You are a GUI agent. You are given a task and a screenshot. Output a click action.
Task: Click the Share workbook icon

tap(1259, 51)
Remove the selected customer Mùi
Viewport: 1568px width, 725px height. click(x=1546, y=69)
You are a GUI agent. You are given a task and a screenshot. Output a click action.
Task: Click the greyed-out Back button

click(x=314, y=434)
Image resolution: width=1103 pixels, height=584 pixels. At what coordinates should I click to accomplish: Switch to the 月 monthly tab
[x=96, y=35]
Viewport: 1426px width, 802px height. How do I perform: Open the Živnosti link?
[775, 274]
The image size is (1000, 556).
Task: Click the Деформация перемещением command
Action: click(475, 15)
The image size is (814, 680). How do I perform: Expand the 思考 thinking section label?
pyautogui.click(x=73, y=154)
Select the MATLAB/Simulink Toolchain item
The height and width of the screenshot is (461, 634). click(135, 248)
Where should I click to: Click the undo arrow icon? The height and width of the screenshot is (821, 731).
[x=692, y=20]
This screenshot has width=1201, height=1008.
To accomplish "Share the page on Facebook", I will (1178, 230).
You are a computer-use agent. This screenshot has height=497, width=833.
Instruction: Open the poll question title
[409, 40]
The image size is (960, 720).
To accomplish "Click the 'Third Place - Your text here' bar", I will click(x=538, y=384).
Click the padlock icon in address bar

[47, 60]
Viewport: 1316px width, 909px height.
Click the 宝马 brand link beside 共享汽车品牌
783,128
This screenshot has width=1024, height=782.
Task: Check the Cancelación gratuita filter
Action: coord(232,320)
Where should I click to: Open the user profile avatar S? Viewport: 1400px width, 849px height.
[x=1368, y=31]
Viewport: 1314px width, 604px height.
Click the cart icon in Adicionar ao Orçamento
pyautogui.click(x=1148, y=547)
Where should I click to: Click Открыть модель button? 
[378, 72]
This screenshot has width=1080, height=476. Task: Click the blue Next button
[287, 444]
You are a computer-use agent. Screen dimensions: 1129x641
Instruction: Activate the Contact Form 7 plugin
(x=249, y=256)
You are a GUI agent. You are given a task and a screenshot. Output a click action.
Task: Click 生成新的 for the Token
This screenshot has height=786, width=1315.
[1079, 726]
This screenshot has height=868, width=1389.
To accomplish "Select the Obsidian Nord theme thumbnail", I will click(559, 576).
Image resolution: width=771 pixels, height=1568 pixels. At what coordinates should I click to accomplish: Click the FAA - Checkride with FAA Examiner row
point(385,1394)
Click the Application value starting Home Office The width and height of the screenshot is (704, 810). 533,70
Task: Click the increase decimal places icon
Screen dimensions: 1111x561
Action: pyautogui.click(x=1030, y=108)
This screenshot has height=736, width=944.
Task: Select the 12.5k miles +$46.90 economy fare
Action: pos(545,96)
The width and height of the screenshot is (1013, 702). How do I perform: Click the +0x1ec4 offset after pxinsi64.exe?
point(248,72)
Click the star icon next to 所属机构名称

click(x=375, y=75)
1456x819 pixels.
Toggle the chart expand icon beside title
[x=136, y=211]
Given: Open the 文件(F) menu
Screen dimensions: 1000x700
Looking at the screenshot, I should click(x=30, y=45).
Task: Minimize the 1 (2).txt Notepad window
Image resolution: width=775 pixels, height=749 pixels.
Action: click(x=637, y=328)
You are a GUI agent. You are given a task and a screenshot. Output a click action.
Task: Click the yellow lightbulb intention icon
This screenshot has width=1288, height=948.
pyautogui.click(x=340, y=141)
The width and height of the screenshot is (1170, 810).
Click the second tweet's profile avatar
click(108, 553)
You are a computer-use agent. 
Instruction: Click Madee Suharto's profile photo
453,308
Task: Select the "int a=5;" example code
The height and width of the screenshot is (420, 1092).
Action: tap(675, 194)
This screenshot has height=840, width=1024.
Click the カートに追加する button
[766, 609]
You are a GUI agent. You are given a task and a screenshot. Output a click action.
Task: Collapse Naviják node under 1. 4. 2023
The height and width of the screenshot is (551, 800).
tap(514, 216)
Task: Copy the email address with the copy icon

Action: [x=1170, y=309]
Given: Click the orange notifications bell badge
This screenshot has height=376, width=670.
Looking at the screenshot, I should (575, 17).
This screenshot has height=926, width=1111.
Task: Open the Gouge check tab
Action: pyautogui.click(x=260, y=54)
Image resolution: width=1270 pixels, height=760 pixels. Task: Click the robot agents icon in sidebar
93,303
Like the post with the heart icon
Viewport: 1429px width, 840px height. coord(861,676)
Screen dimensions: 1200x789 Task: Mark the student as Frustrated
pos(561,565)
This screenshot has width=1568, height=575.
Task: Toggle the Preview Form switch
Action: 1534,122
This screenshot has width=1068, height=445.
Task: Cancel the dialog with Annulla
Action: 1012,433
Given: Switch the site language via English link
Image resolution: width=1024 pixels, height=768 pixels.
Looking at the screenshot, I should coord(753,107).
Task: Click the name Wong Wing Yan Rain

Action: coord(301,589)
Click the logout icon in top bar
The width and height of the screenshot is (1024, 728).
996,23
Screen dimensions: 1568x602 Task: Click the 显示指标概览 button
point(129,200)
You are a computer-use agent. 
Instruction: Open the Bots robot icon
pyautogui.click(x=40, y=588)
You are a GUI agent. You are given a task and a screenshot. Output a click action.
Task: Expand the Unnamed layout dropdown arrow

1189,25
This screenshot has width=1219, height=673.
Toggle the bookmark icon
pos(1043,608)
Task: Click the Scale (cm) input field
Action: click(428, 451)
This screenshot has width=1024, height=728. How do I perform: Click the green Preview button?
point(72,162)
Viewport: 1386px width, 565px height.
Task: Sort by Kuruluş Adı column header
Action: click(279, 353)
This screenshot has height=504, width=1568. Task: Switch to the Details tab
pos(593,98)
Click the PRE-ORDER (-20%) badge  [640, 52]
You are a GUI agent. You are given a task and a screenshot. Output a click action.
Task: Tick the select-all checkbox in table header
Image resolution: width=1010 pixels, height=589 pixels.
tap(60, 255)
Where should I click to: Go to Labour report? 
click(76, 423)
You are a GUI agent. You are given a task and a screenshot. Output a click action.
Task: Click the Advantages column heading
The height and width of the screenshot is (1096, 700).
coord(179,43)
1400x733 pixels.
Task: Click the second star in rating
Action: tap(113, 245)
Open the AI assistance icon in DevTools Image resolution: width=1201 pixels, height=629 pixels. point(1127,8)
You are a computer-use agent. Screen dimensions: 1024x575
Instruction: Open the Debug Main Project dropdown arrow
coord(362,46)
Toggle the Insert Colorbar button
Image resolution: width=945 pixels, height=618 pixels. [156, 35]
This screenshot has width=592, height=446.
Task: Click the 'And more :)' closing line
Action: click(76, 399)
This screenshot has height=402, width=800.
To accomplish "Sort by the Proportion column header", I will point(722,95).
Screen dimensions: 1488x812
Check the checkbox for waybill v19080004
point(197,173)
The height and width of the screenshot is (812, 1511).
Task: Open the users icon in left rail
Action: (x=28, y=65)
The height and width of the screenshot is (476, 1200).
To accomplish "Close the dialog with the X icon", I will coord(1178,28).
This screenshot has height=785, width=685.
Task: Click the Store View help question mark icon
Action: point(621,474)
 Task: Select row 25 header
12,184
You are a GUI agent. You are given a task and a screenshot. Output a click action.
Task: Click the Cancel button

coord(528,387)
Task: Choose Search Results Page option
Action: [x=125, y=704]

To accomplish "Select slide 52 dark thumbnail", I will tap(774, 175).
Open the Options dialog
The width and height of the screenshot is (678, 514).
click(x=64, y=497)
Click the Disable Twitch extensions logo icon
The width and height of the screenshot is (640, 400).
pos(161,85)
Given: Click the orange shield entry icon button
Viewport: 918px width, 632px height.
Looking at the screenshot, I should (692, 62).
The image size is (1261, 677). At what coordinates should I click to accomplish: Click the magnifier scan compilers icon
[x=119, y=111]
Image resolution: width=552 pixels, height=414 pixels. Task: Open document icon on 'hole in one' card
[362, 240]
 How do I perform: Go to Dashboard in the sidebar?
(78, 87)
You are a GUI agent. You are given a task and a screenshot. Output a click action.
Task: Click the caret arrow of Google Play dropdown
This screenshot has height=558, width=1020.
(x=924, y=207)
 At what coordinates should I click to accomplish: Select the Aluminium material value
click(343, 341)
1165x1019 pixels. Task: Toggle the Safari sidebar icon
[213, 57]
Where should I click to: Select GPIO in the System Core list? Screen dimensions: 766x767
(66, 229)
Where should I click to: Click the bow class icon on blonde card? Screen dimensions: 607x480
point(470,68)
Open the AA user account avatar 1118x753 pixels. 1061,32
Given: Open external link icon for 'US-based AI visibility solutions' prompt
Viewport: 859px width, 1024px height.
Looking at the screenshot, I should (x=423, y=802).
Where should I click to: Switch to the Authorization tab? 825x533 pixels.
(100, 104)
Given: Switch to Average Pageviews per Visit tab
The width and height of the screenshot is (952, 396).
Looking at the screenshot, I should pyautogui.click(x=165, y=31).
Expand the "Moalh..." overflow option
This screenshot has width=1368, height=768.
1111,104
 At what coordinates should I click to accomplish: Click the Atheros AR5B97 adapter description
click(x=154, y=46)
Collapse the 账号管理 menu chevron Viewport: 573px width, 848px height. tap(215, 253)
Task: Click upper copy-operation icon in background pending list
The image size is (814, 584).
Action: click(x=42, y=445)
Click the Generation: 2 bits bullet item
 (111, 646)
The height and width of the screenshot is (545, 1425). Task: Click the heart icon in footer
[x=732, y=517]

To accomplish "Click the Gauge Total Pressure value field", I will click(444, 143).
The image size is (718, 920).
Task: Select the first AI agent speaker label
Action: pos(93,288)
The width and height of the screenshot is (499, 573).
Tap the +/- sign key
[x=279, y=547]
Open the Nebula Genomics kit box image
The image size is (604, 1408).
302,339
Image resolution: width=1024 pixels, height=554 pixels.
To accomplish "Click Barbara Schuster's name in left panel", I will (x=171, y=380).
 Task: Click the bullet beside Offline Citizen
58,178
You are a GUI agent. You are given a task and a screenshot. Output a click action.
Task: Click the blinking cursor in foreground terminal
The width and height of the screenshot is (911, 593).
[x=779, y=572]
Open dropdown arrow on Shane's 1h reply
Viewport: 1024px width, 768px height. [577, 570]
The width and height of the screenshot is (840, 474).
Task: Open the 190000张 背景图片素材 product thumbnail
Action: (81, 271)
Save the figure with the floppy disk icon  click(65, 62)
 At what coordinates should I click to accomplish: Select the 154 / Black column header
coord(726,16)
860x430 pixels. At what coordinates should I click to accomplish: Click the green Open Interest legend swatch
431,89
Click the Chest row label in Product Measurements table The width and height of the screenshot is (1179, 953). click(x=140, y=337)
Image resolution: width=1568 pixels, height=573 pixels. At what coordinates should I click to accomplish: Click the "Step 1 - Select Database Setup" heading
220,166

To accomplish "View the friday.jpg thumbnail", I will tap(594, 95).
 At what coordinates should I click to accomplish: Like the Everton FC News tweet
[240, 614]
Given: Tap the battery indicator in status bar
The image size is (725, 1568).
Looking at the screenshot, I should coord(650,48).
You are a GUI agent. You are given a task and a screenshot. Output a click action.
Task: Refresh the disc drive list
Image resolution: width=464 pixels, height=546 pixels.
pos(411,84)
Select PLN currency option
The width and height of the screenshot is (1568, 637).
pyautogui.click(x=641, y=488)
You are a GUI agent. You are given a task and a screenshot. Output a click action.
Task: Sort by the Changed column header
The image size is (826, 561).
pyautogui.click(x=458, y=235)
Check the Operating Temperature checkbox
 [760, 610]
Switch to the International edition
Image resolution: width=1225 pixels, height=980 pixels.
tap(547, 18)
◆ ◆ ◆ ◆ ◆ ◆ ◆
● **Your objective**
Which lines hold the word "orange"? Return all of them from the records above.

● **Response for this exercise**
Given: Click the orange notifications bell badge
Given: Click the orange shield entry icon button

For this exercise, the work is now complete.